• [Material for this exercise]
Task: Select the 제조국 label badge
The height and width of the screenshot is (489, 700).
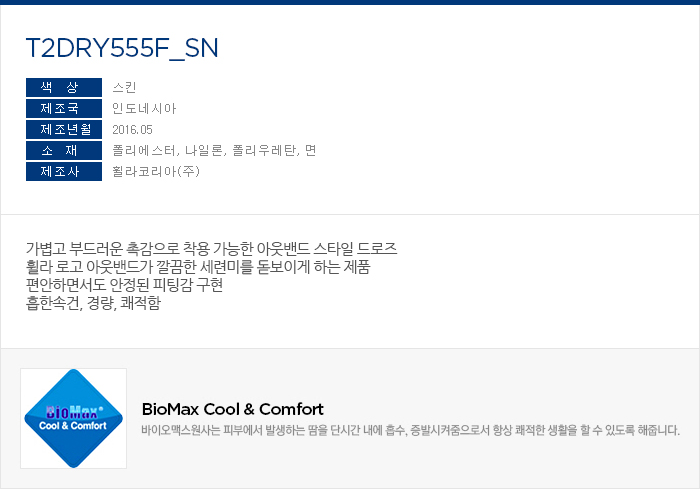Action: [x=64, y=109]
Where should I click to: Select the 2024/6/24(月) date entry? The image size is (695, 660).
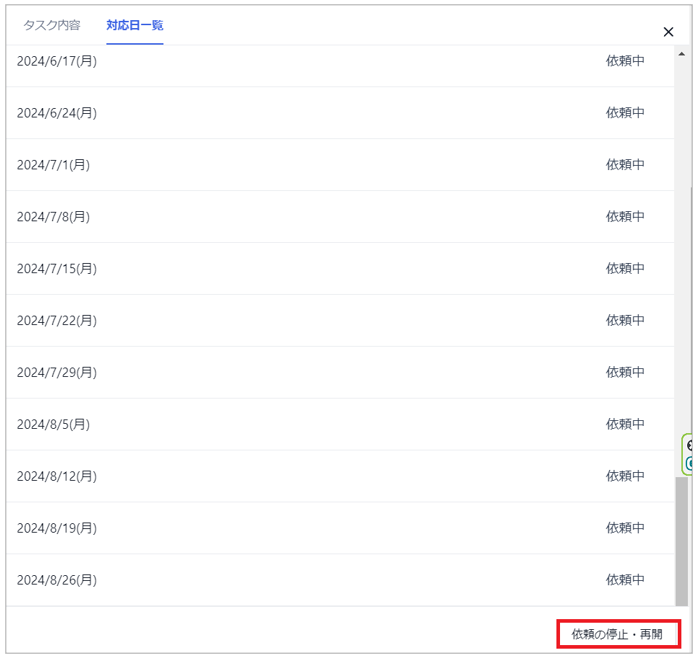click(x=57, y=113)
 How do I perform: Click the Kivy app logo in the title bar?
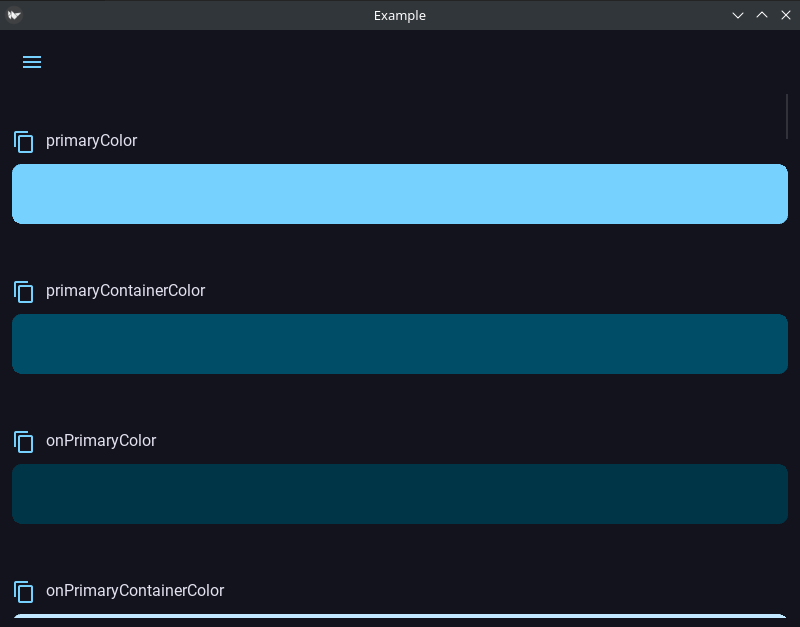point(14,15)
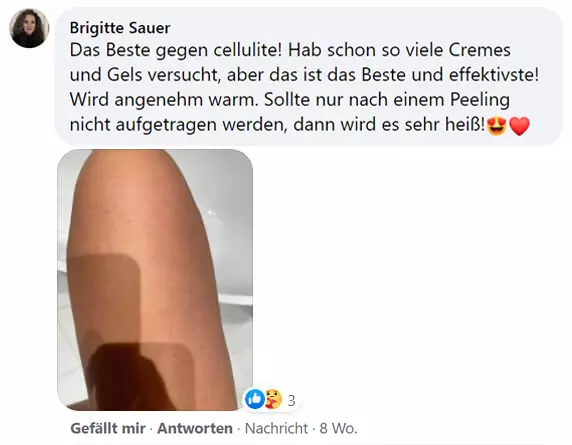The image size is (572, 445).
Task: Click the comment line mentioning Peeling
Action: (290, 100)
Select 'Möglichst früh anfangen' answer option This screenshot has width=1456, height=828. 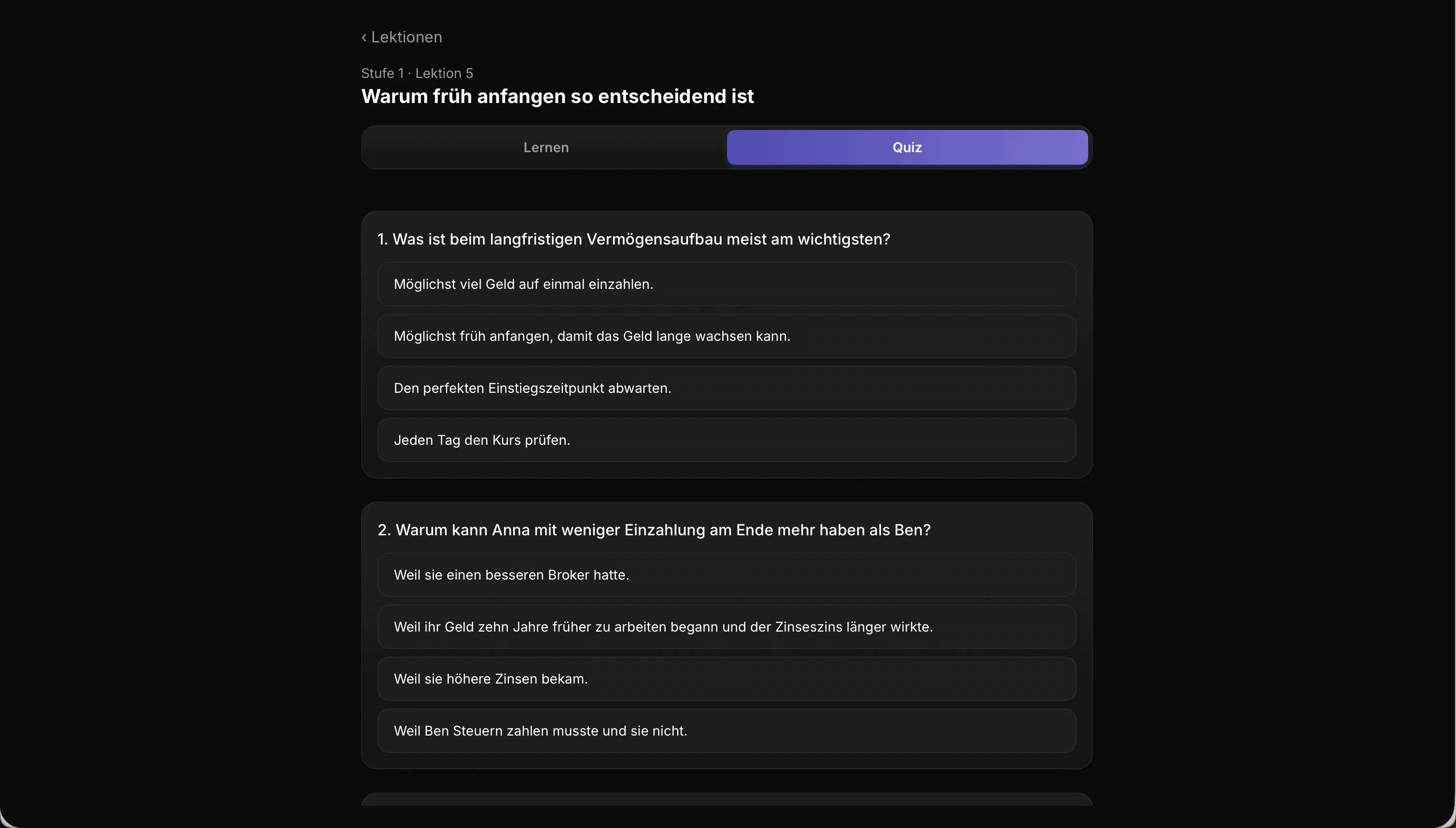tap(727, 336)
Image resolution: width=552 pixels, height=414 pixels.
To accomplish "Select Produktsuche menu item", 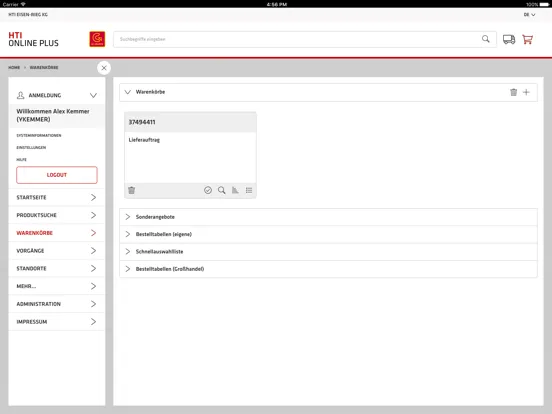I will click(57, 215).
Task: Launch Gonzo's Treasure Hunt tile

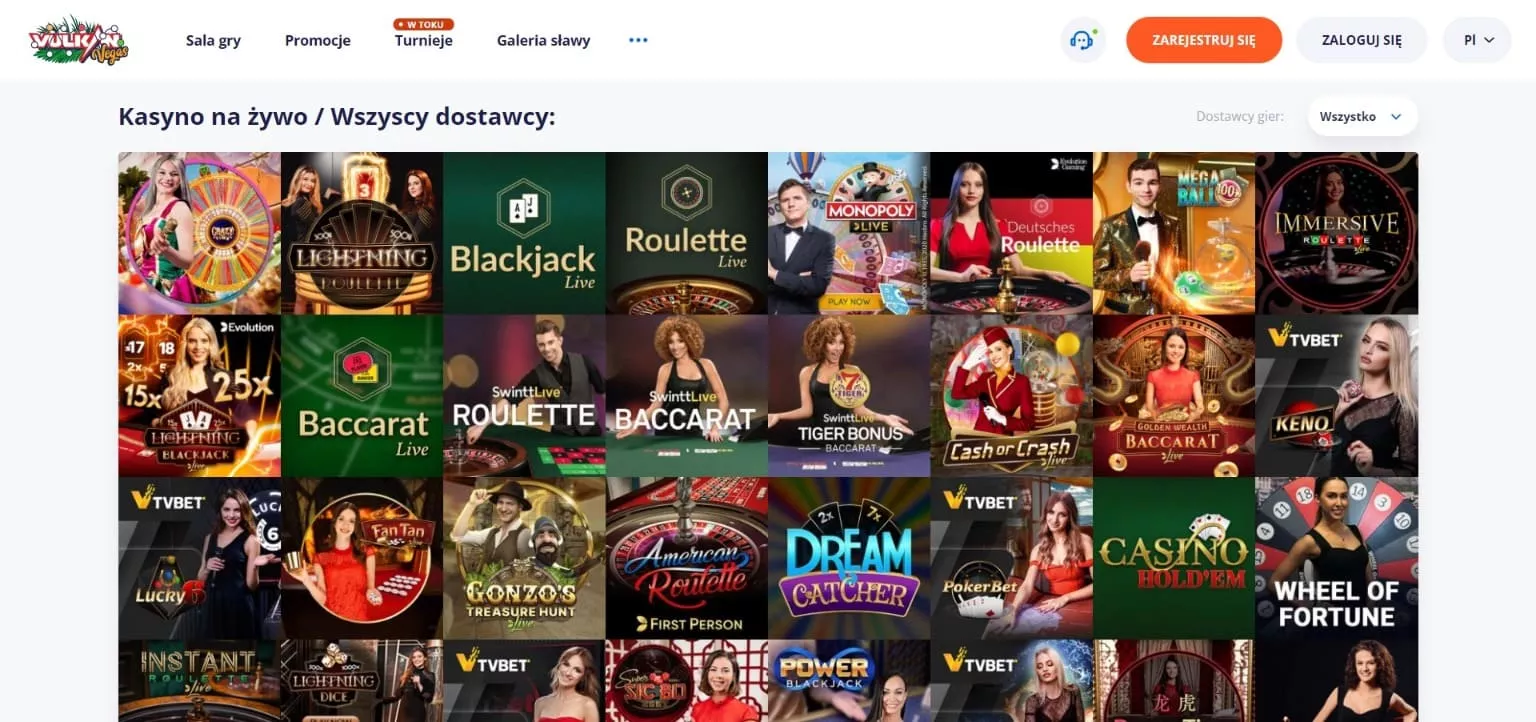Action: [524, 558]
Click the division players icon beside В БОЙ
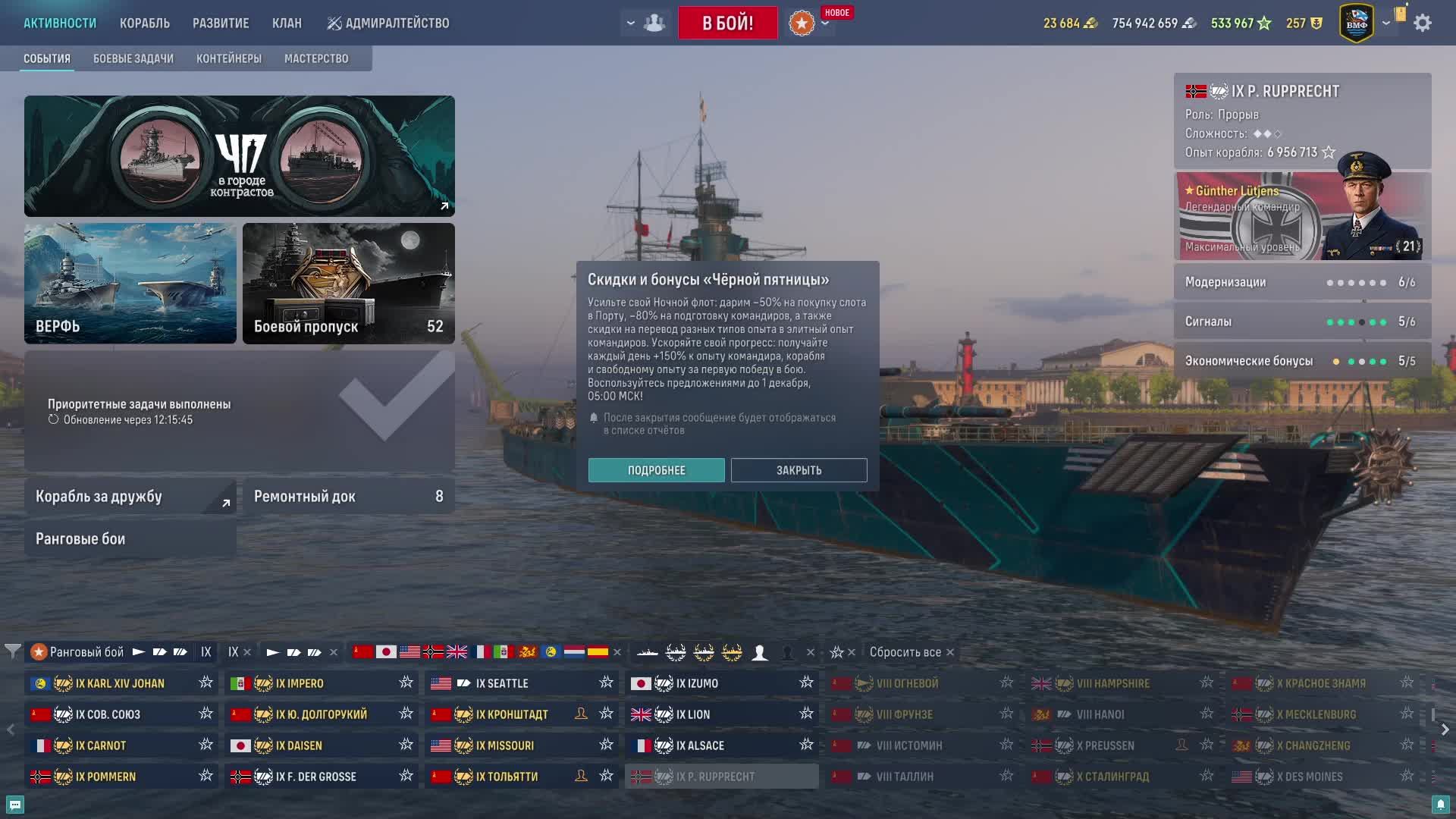 click(x=654, y=23)
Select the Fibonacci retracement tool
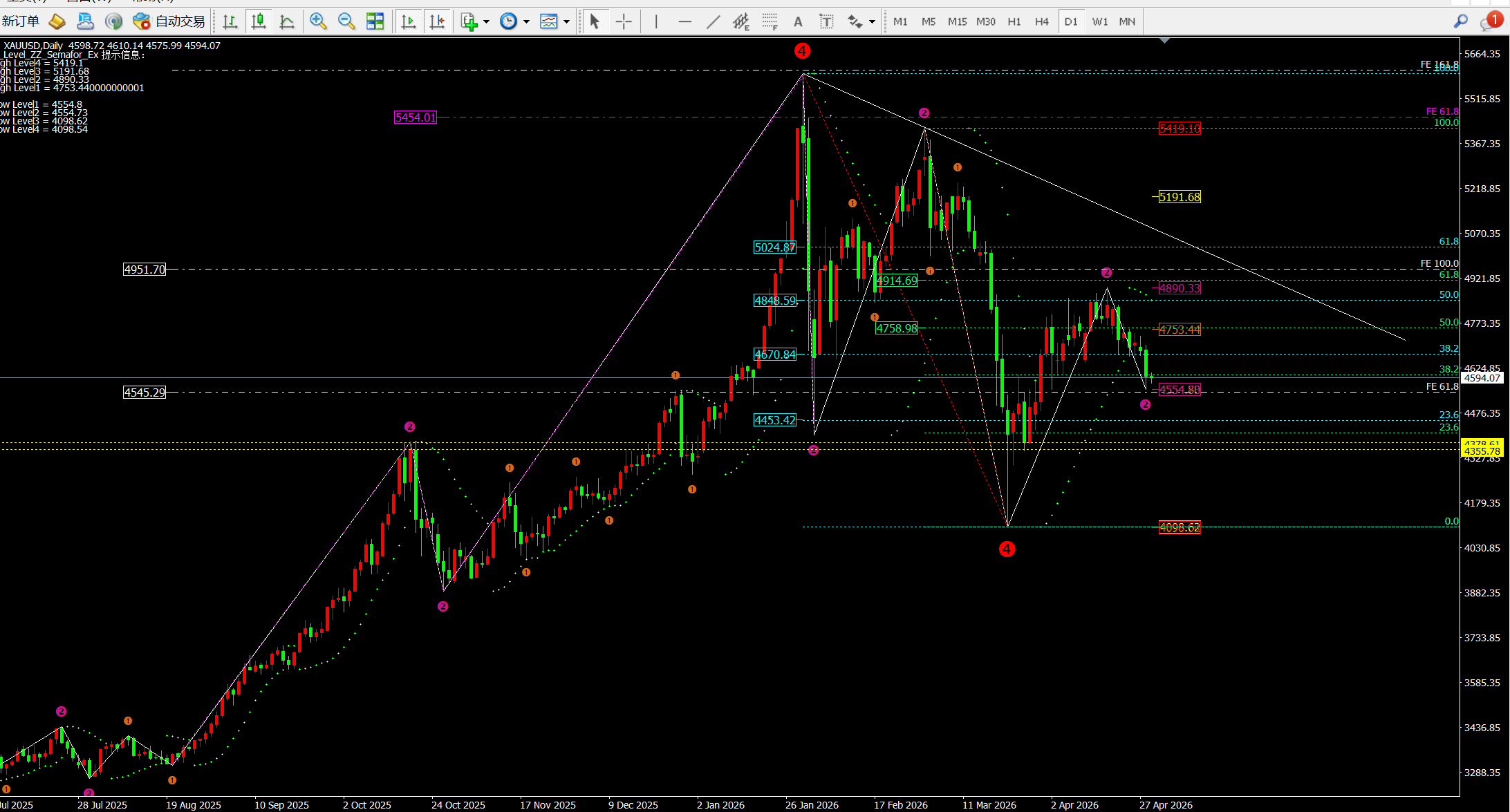The image size is (1510, 812). pyautogui.click(x=770, y=21)
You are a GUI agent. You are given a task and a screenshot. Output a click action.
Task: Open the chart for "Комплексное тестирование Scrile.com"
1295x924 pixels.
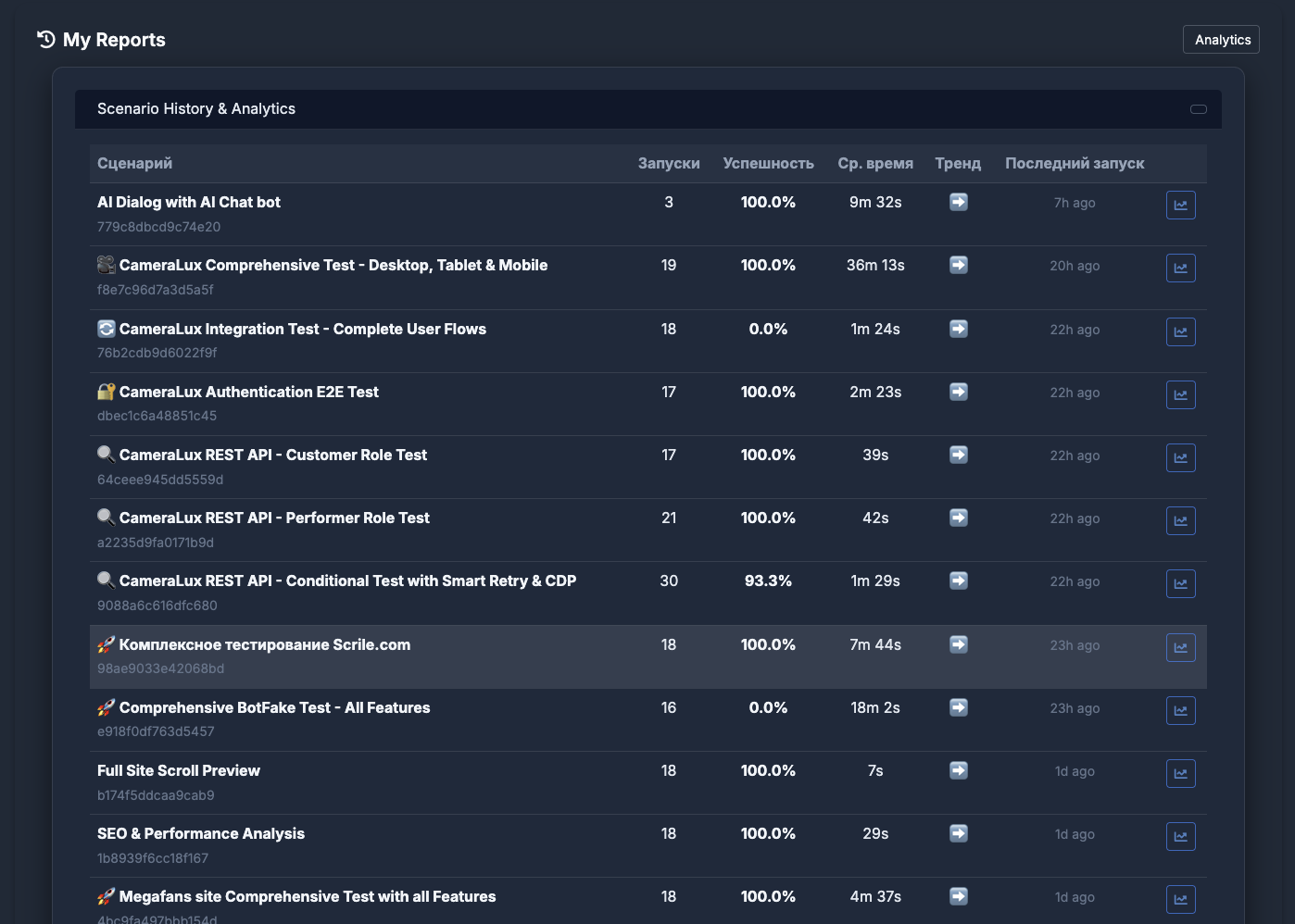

• [Instructions for the task]
Can you write out the stretch of rows from the one containing "Click the division players icon beside В БОЙ" through the end of the rows again, with "Fibonacci retracement tool" swapped for "trend line tool" and everything else unchanged? Leave the pictures out of your answer.

• [Response to this task]
Click the division players icon beside В БОЙ
 click(x=654, y=23)
Select the trend line tool
The image size is (1510, 812). pyautogui.click(x=770, y=21)
You are a GUI agent. You are given a task and a screenshot. Output a click action.
Task: Open the chart for "Комплексное тестирование Scrile.com"
1295x924 pixels.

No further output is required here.